▶ _TASK PROMPT_
Write out the records again, substituting "Flip" for each "Toggle" and leaving everything else as it is.

▶ _SOURCE MATERIAL_

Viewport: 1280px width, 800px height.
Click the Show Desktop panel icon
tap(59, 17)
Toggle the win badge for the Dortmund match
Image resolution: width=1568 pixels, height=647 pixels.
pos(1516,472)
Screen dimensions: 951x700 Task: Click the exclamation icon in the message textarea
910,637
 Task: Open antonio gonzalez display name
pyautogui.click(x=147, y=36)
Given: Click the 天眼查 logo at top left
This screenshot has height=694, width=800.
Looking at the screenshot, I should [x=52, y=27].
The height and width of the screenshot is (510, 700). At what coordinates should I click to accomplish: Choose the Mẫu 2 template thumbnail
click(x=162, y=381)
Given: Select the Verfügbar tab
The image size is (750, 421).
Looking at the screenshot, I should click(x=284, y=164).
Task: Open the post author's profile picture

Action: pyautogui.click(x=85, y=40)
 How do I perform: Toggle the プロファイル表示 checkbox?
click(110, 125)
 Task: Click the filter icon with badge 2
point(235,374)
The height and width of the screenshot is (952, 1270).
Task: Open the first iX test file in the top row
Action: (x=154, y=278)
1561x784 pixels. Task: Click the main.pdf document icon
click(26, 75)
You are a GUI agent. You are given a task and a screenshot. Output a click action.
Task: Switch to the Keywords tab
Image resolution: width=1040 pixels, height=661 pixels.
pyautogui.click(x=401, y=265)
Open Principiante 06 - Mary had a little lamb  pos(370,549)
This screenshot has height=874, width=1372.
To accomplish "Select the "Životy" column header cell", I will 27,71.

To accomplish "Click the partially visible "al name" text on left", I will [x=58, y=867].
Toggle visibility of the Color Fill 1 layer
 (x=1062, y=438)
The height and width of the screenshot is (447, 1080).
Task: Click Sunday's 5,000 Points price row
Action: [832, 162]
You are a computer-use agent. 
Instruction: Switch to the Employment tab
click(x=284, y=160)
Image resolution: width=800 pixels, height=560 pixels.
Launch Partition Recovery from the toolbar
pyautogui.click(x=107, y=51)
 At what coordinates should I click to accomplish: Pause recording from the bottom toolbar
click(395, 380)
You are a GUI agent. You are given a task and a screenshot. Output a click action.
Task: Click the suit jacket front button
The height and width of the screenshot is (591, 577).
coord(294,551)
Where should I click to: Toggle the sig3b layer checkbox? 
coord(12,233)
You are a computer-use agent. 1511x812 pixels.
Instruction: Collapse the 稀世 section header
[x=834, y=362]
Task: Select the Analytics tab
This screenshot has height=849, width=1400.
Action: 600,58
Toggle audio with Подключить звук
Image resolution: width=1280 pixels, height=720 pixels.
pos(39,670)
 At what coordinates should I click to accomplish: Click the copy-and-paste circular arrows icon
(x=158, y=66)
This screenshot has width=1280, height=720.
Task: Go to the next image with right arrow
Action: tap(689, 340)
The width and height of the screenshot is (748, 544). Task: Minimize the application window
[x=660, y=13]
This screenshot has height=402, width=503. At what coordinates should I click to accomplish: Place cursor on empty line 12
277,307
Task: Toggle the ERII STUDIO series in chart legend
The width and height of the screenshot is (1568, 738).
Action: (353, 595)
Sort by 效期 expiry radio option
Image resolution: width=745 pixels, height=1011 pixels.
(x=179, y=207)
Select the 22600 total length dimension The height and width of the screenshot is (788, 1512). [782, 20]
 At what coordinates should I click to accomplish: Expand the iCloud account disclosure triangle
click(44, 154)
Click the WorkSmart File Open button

▶ _FINISHED ANSWER_
Viewport: 1280px width, 800px height.
Click the Show Desktop panel icon
tap(59, 17)
Flip the win badge for the Dortmund match
Image resolution: width=1568 pixels, height=647 pixels.
pos(1516,472)
Screen dimensions: 951x700 Task: Click the exclamation icon in the message textarea
910,637
 Task: Open antonio gonzalez display name
pyautogui.click(x=147, y=36)
Given: Click the 天眼查 logo at top left
This screenshot has height=694, width=800.
Looking at the screenshot, I should [x=52, y=27].
The height and width of the screenshot is (510, 700). At what coordinates should I click to accomplish: Choose the Mẫu 2 template thumbnail
click(x=162, y=381)
Given: Select the Verfügbar tab
The image size is (750, 421).
Looking at the screenshot, I should click(x=284, y=164).
Task: Open the post author's profile picture

Action: pyautogui.click(x=85, y=40)
 How do I perform: Flip the プロファイル表示 checkbox?
click(110, 125)
 Task: Click the filter icon with badge 2
point(235,374)
The height and width of the screenshot is (952, 1270).
Task: Open the first iX test file in the top row
Action: (x=154, y=278)
1561x784 pixels. Task: Click the main.pdf document icon
click(26, 75)
You are a GUI agent. You are given a task and a screenshot. Output a click action.
Task: Switch to the Keywords tab
Image resolution: width=1040 pixels, height=661 pixels.
pyautogui.click(x=401, y=265)
Open Principiante 06 - Mary had a little lamb  pos(370,549)
This screenshot has height=874, width=1372.
To accomplish "Select the "Životy" column header cell", I will 27,71.

To accomplish "Click the partially visible "al name" text on left", I will [x=58, y=867].
Flip visibility of the Color Fill 1 layer
 (x=1062, y=438)
The height and width of the screenshot is (447, 1080).
Task: Click Sunday's 5,000 Points price row
Action: [832, 162]
You are a computer-use agent. 
Instruction: Switch to the Employment tab
click(x=284, y=160)
Image resolution: width=800 pixels, height=560 pixels.
Launch Partition Recovery from the toolbar
pyautogui.click(x=107, y=51)
 At what coordinates should I click to accomplish: Pause recording from the bottom toolbar
click(395, 380)
You are a GUI agent. You are given a task and a screenshot. Output a click action.
Task: Click the suit jacket front button
The height and width of the screenshot is (591, 577).
coord(294,551)
Where should I click to: Flip the sig3b layer checkbox? 
coord(12,233)
You are a computer-use agent. 1511x812 pixels.
Instruction: Collapse the 稀世 section header
[x=834, y=362]
Task: Select the Analytics tab
This screenshot has height=849, width=1400.
Action: 600,58
Flip audio with Подключить звук
Image resolution: width=1280 pixels, height=720 pixels.
pos(39,670)
 At what coordinates should I click to accomplish: Click the copy-and-paste circular arrows icon
(x=158, y=66)
This screenshot has width=1280, height=720.
Task: Go to the next image with right arrow
Action: tap(689, 340)
The width and height of the screenshot is (748, 544). Task: Minimize the application window
[x=660, y=13]
This screenshot has height=402, width=503. At what coordinates should I click to accomplish: Place cursor on empty line 12
277,307
Task: Flip the ERII STUDIO series in chart legend
The width and height of the screenshot is (1568, 738).
Action: (353, 595)
Sort by 效期 expiry radio option
Image resolution: width=745 pixels, height=1011 pixels.
(x=179, y=207)
Select the 22600 total length dimension The height and width of the screenshot is (788, 1512). [782, 20]
 At what coordinates should I click to accomplish: Expand the iCloud account disclosure triangle
click(44, 154)
Click the WorkSmart File Open button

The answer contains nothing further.